Start of Data for the task
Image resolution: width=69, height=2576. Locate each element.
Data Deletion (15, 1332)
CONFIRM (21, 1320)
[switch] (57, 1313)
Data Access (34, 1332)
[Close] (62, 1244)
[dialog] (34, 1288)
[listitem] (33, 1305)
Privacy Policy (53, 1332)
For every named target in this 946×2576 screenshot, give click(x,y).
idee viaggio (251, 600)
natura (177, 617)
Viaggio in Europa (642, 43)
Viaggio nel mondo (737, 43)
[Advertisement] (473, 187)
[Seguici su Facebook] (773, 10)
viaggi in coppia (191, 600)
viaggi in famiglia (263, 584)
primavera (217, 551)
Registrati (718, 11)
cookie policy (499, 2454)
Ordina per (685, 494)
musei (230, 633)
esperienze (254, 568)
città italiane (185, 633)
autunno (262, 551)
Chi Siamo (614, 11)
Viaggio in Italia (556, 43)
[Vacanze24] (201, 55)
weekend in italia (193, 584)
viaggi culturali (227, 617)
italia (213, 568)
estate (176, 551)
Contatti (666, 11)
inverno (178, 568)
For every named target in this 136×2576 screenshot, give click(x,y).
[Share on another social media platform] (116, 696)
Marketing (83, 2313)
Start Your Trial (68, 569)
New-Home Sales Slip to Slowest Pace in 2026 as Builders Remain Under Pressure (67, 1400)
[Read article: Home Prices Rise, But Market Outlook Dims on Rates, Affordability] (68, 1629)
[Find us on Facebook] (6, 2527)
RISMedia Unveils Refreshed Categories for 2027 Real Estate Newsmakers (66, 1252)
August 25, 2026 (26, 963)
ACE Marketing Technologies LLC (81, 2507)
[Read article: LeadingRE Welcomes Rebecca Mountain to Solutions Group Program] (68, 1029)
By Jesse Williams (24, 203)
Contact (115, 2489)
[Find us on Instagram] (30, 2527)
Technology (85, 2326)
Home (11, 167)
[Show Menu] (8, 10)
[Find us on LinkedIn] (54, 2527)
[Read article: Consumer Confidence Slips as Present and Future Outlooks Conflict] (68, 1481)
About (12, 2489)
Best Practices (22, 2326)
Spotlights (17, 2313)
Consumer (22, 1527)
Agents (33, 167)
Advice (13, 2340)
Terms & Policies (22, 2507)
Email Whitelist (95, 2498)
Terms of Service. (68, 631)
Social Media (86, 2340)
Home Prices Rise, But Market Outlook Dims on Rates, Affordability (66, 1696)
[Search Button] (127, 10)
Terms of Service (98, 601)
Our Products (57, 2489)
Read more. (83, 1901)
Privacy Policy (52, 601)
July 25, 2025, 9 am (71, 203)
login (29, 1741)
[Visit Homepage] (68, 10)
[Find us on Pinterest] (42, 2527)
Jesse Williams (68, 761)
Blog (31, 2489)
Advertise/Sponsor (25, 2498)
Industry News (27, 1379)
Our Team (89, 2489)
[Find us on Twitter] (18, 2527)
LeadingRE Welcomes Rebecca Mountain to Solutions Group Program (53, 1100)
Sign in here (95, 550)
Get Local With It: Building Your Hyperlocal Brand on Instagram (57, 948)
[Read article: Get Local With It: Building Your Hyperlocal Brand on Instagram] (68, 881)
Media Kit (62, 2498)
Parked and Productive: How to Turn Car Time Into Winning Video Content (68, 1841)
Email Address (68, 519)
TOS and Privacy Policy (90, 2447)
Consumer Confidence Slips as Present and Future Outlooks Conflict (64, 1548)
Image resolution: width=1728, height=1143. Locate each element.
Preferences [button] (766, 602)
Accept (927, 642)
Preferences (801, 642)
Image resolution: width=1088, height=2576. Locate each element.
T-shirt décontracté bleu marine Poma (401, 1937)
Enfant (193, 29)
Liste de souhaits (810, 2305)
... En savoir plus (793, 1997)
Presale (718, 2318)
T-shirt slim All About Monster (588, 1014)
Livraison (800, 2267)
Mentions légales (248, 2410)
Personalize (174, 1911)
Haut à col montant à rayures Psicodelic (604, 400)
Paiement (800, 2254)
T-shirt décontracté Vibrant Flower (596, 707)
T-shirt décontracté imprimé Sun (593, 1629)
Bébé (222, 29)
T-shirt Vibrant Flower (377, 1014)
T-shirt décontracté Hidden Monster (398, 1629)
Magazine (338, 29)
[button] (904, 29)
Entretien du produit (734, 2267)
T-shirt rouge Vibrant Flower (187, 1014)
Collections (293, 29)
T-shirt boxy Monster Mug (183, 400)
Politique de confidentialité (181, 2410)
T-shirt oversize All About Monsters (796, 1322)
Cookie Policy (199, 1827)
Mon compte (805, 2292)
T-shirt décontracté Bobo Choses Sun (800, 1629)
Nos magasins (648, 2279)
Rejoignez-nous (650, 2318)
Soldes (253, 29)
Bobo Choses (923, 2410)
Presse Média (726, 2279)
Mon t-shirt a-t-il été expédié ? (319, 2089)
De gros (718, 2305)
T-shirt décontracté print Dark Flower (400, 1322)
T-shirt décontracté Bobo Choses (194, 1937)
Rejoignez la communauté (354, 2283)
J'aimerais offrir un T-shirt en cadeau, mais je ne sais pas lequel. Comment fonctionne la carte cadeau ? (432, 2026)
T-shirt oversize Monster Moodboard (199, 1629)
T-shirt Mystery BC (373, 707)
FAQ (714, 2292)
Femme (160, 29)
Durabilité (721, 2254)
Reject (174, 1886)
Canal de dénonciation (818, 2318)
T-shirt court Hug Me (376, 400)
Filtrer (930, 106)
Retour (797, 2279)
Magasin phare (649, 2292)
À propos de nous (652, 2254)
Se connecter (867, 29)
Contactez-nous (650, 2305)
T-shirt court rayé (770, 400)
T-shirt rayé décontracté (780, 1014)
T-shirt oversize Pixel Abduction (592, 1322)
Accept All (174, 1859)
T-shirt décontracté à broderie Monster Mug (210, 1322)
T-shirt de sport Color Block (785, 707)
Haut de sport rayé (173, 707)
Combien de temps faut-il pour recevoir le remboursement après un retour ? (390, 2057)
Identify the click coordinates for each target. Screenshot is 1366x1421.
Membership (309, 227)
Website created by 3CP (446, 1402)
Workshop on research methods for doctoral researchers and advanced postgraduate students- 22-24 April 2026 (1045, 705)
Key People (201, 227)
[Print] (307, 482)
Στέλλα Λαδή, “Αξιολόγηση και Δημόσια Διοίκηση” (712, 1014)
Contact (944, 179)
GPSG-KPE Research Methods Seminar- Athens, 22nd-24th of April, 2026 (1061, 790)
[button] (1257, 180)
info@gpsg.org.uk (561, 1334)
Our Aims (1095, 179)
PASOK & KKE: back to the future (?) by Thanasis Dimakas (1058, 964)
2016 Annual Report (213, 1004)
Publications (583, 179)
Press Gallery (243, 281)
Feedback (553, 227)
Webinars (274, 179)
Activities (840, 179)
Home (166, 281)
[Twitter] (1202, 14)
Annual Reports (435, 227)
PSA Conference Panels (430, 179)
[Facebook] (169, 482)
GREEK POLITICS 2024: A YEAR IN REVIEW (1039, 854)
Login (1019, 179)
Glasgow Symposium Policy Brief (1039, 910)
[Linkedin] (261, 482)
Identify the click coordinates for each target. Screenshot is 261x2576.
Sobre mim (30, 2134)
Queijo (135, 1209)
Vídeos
End of Data for the task
Try it. Which lines above run from the one containing "Viaggio in Europa (642, 43)" to the one containing "Ordina per (685, 494)"? Give them again exactly, both ends included.

Written reply.
Viaggio in Europa (642, 43)
Viaggio nel mondo (737, 43)
[Advertisement] (473, 187)
[Seguici su Facebook] (773, 10)
viaggi in coppia (191, 600)
viaggi in famiglia (263, 584)
primavera (217, 551)
Registrati (718, 11)
cookie policy (499, 2454)
Ordina per (685, 494)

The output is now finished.